Medicare made more than $23 billion in improper payments in fiscal 2017, a government watchdog report found, largely due to scant or no documentation.
The Management of medicine Accountability Office also looked at improper payments in Medicaid fee for service, which amounted to about $4.3 billion. The GAO said improper payments for Medicaid have remained relatively steady since 2011, while improper Medicare payments have spiked since 2009.
Congressional Republicans have recently focused on waste and fraud within Medicaid, but both parties avoid talking about Medicare. In Medicaid, states can use prior-authorization authority to avert them in the first place. Medicare has more documentation requirements but doesn't require prior authorization.
Most of Medicare's payment errors went to durable medical equipment, laboratories and home health services, with hospice coming next. Most of the improper payments were attributable to insufficient documentation, according to GAO.
The agency reviewed the CMS' methods for identifying improper payments, which involve comprehensive error rate testing (CERT) and payment error rate measurement (PERM) contractors. Both contracting teams project the total number of pay errors based on random samples of claims and the supporting medical documentation.
According to GAO, the CMS needs to review its own documentation requirements routinely, for both Medicare and Medicaid programs, to make sure the government should pay for the service.

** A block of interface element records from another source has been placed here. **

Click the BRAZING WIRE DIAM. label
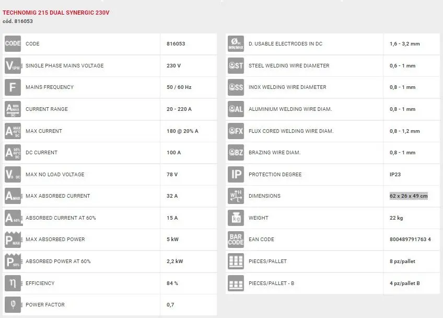 (274, 153)
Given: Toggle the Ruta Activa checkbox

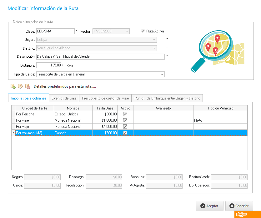Looking at the screenshot, I should 143,31.
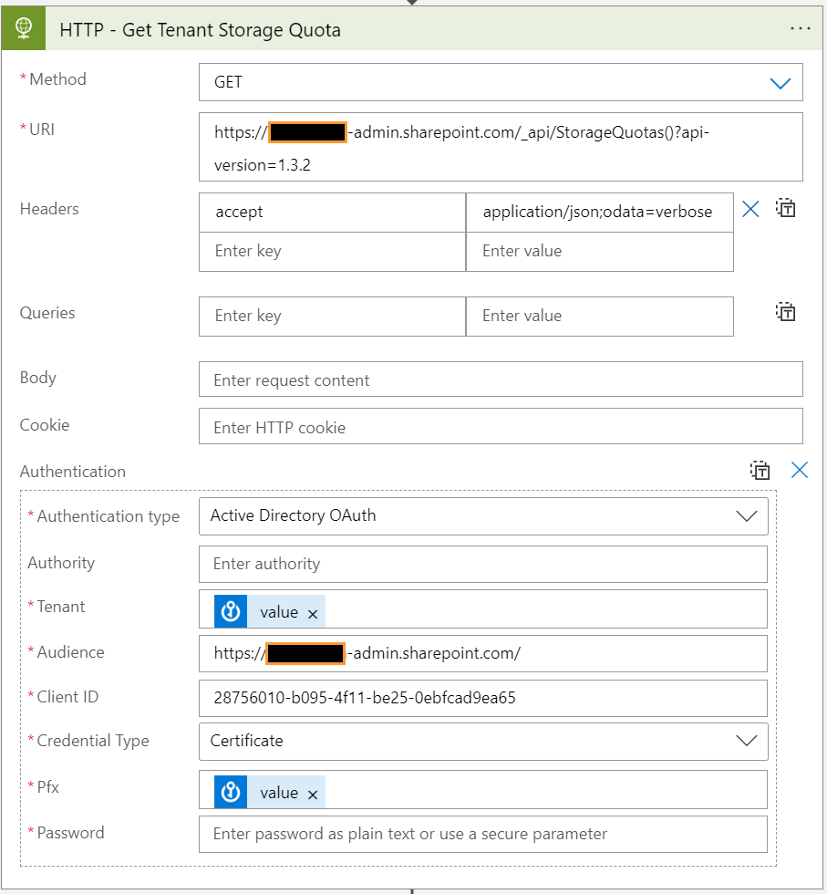Screen dimensions: 827x894
Task: Switch Queries to text mode
Action: tap(785, 312)
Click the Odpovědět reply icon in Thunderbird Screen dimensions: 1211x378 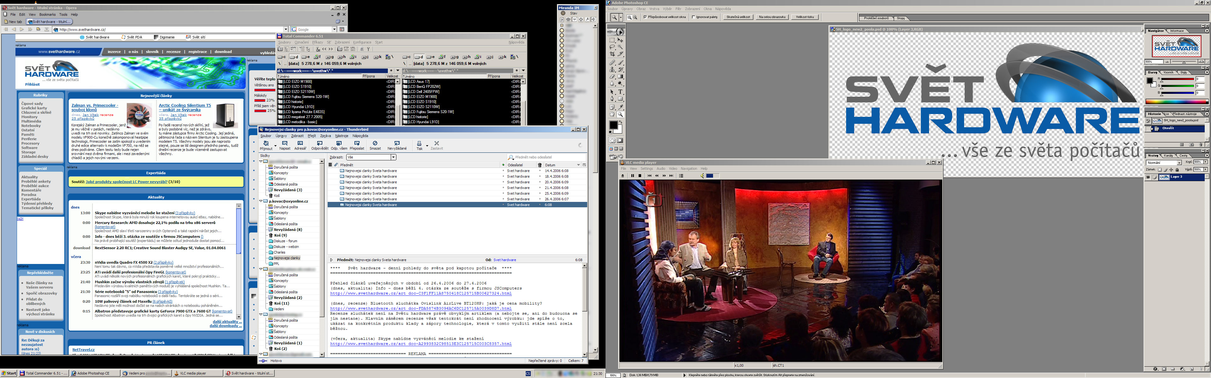click(x=320, y=143)
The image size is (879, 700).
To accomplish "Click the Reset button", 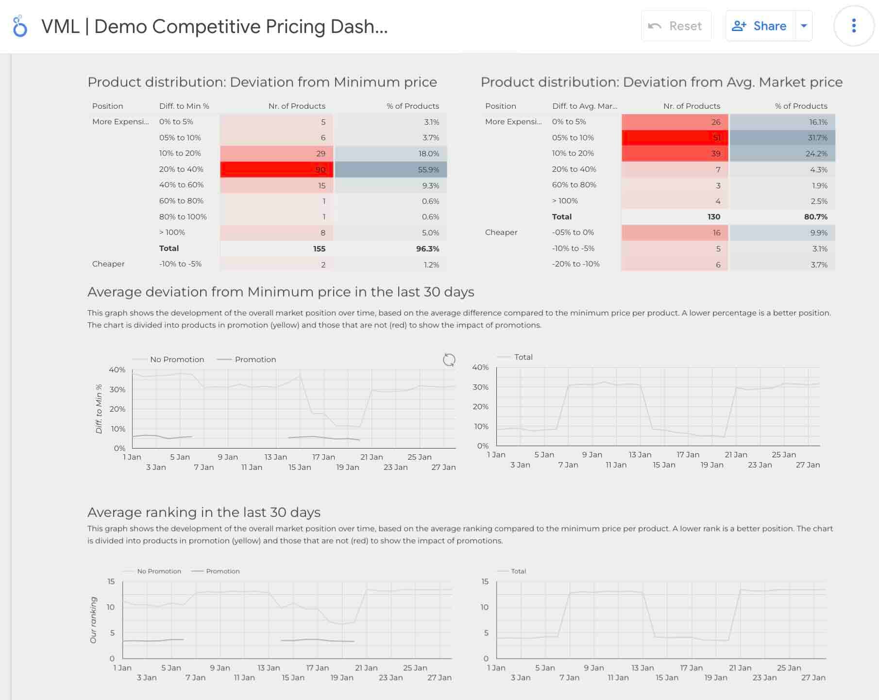I will coord(676,26).
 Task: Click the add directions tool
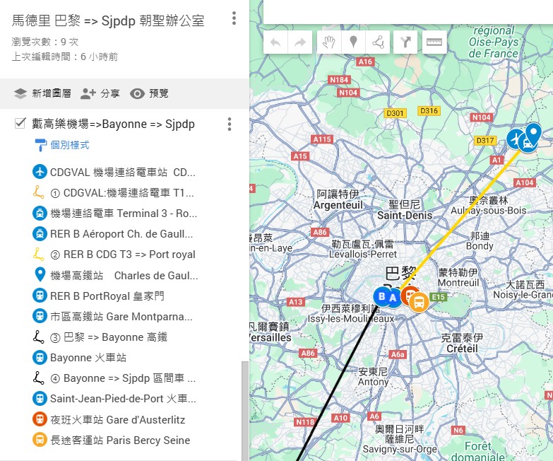pos(405,42)
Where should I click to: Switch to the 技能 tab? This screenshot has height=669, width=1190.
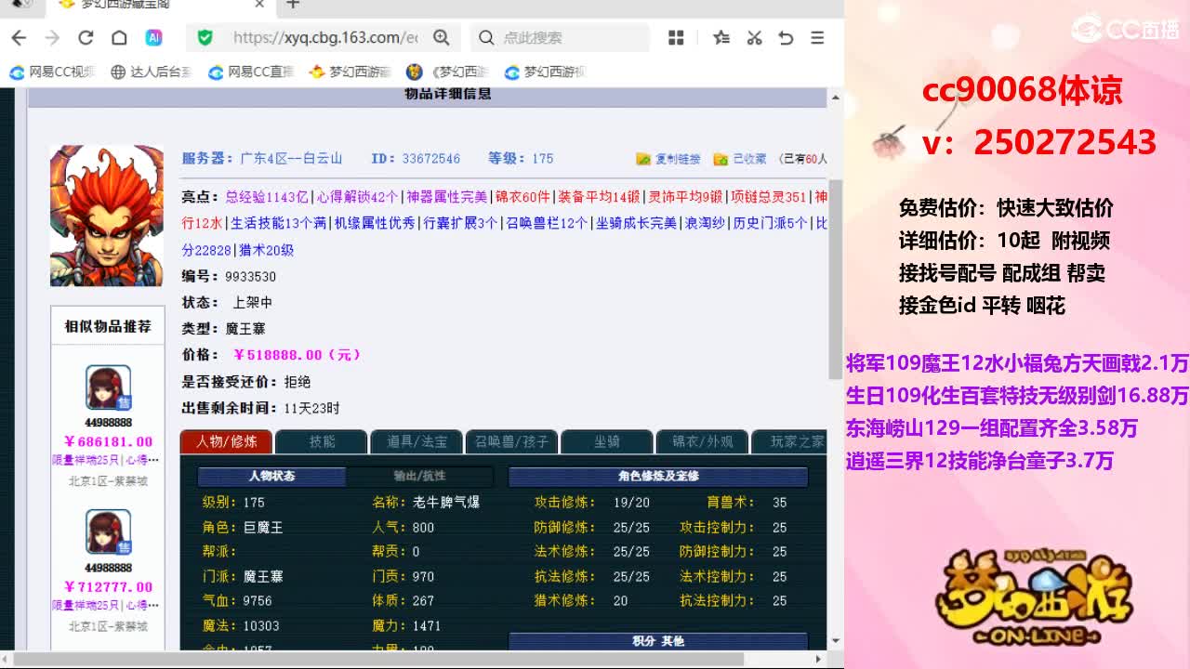[322, 442]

The agency also recommended the CMS administrator to make sure Medicaid's reviews show the underlying causes of improper payments so that they can be corrected — the only recommendation the CMS did not agree with, according to GAO.
In a third recommendation, the GAO warns that the CMS should direct states to make sure the same providers under review by PERM teams aren't also being looked at for fraud, so as to avoid compromising fraud investigations.
Lastly, GAO said, the CMS administrator needs to make sure states don't have disincentives to alert PERM contractors of the providers who are under fraud investigation.
The contractors take random samples of the documentation that accompanies claims, which they manually review. From these samples they project estimated total improper payments. The CERT contractor for Medicare looked at about 50,000 claims for fiscal 2017 and the PERM contractor for Medicaid reviewed nearly 31,000 claims for fiscal years 2015, 2016 and 2017.